An Unignorable New World
There’s a moment in Between the World and Me in which Ta-Nehisi Coates travels to Paris. Walking around the 6th arrondissement, he describes himself in another world, free from racism. And in that moment, to me, Ta-Nehisi Coates was no longer a man writing a letter about a lifetime’s experience living within the racial structure of the United States, and instead he became something else: another American tourist overwhelmed by the differences he’s noticed on his first trip to Europe, championing idealized statements about a fragment of a city he’s visited but doesn’t truly know. Paris has its ghettoes, cruel places disconnected both physically and culturally from the City of Light. And isn’t Coates acutely aware of the Roma he passes in the streets? And also of his Algerian taxi driver, who warns him against harboring such an idealized vision? But that’s the point, isn’t it? That just this one time, he can escape; he can become simply the American abroad, and is permitted to not notice the very different racism that wells sous les pavés in Pigalle and Montmartre and any other district you care to name.

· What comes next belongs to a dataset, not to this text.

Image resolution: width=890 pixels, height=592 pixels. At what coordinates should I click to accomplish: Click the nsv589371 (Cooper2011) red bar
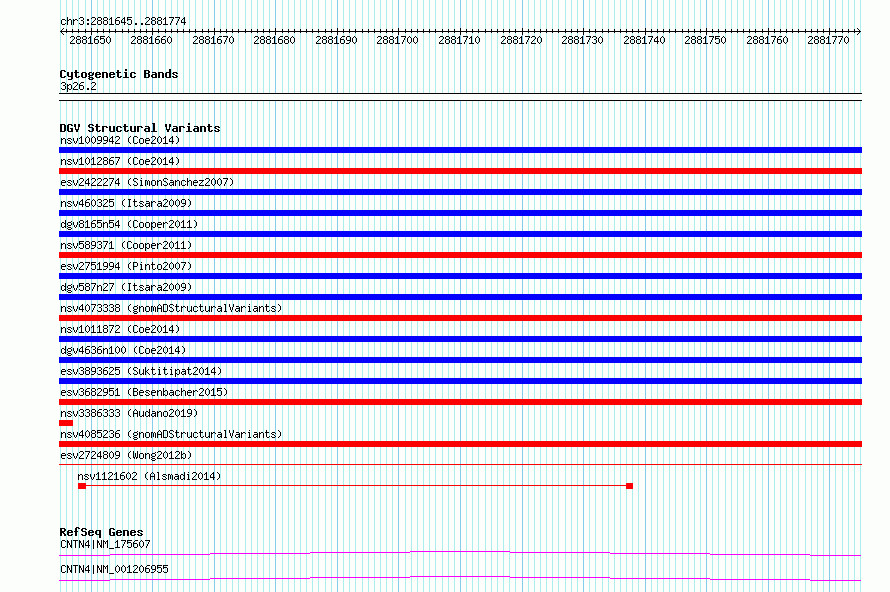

This short scene evokes Du Bois describing John’s journey to the symphony in The Souls of Black Folk. The glance behind the curtain was a catalyst for hopeless self-destruction in Du Bois’s story, representing a world forever unavailable to him, and one more weight on a pair of shoulders that he presumed could be unburdened if he could only cave to acceptance or ignorance and free himself from the knowledge that another such world could ever exist. In Coates’ story, he begins to sense the need for unity, first in thinking about the African-Americans who didn’t “make it out” in the same way he had, and secondly when he realizes the global dimensions of racism. Yet for both authors these stories represent a nearly identical experience of sudden, formative lucidity. The other worlds and other galaxies are allegorical, of course, and for Coates in particular this concept takes on many nuanced, overlapping meanings in a way almost functionally identical to Du Bois’s Veil.
Thus, it becomes hard not to consider race theory even within such a personal text. When Coates describes whiteness as a syndicate, for example, he draws upon concepts such as whiteness as property, and the elevation and assimilation that occurs at the cost of African-Americans in processes of ethnic projects. Perhaps in defining it as a syndicate, he explains this process better than the theory could. Let’s not forget that ‘syndicate’ has connotations of crime—organized crime, glamorous and white. Crime forgivable in a way that selling cigarettes, or disrupting class, or holding a toy gun apparently is not allowed to be. And let’s remember DuBois’s own attempt to defend post-Reconstruction blacks, who were manufactured discursively into a criminal class by the same innocent men who killed, raped, and enslaved them.
But I keep returning to Paris, and to the Roma—Europe’s black; the permanent immigrants whose phenotypical whiteness still does not syndicate them into the institutions of whiteness. The rules and vagaries of racism in Paris and Baltimore allow neither one to understand the other, not while living the lives into which they’ve been bound by birth. Coates reduces the distance between racial theory and the material conditions of living within such a society, tearing down the invisible barriers constructed between my own life and the lives of African-Americans in my new country—imposed upon me first by quirk of geography and secondly by an immigration system that demands political ambivalence and, by proxy, complicity. His escape means the most because I know it. Because even when we’re geographically closer than ever, there remains a world between us. But in that moment, his stake in the racial paradigm becomes complicated, lost in guilt over an unignorable new world of racism that doesn’t belong to him, and we are the same.